TASK TO CARRY OUT -> What you return should be the lines from the one with "Given: Reply to" through the one with "to Shorts in" in the data below, reproduced exactly with both ends, and no pictures at all.

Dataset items
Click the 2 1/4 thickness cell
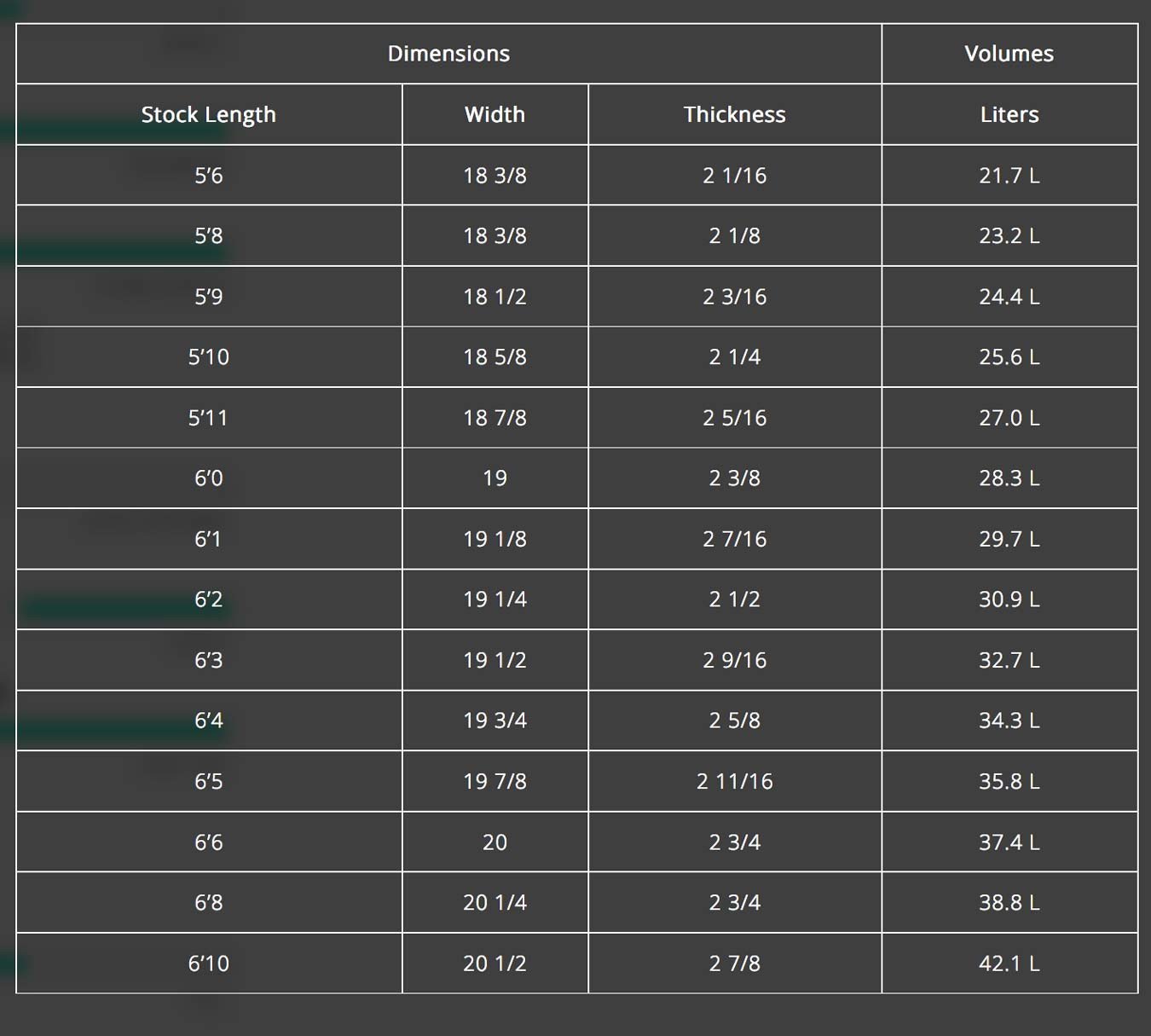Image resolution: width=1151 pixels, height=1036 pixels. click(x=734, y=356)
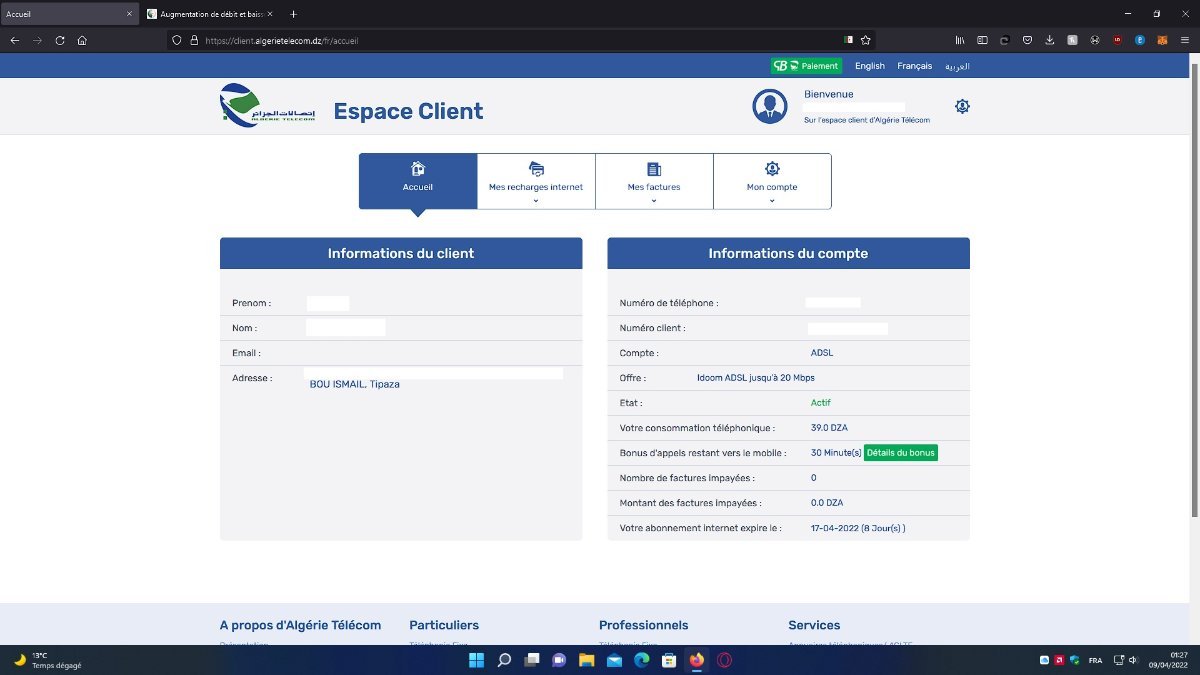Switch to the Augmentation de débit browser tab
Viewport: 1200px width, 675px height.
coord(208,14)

...

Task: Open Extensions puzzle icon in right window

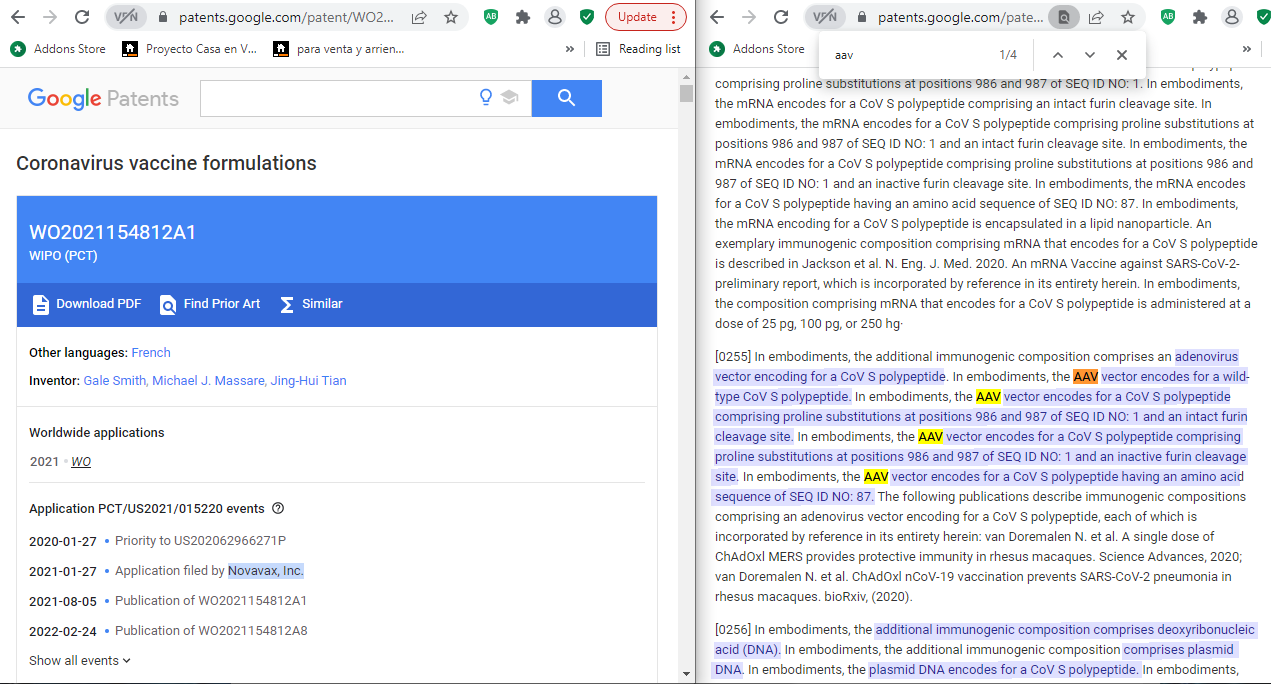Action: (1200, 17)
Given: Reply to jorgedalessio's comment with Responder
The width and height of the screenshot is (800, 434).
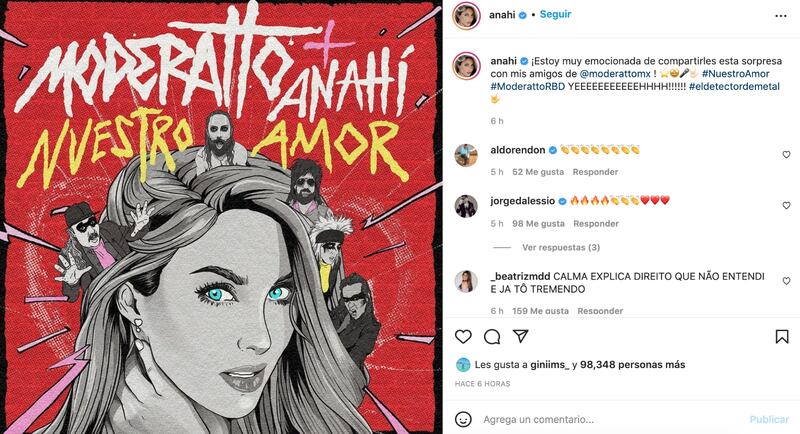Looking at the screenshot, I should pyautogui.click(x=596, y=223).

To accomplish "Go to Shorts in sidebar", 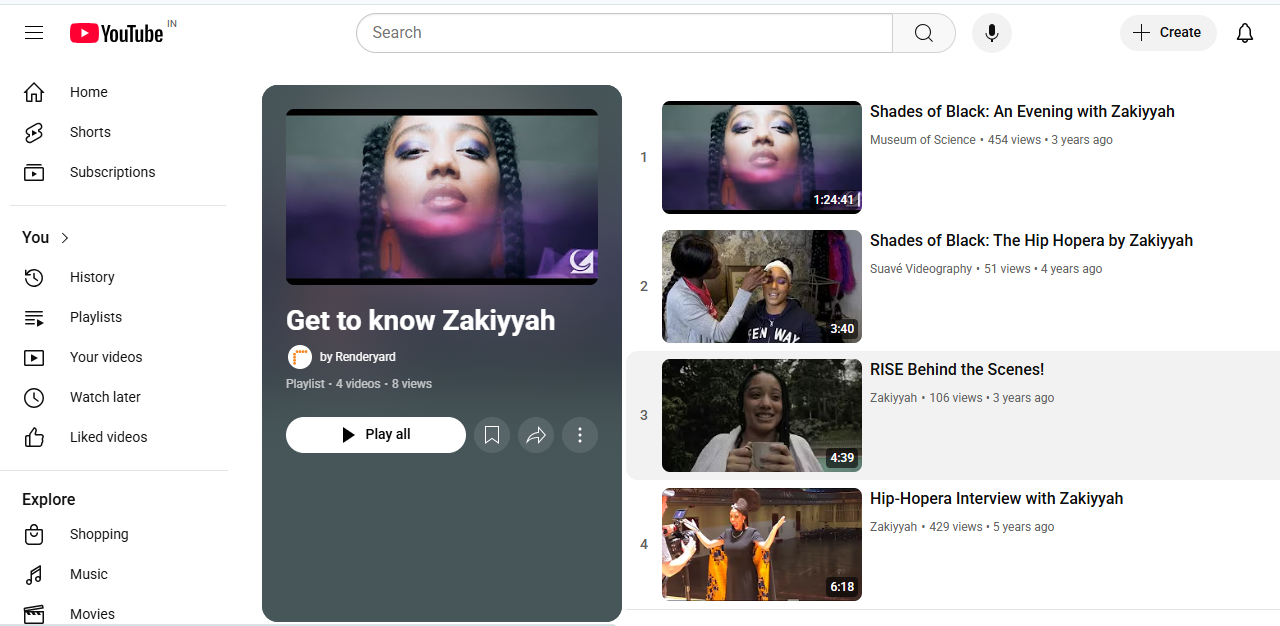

ANSWER TO THIS TASK ->
Given: Reply to jorgedalessio's comment with Responder
The width and height of the screenshot is (800, 434).
Looking at the screenshot, I should pyautogui.click(x=596, y=223).

To accomplish "Go to Shorts in sidebar", 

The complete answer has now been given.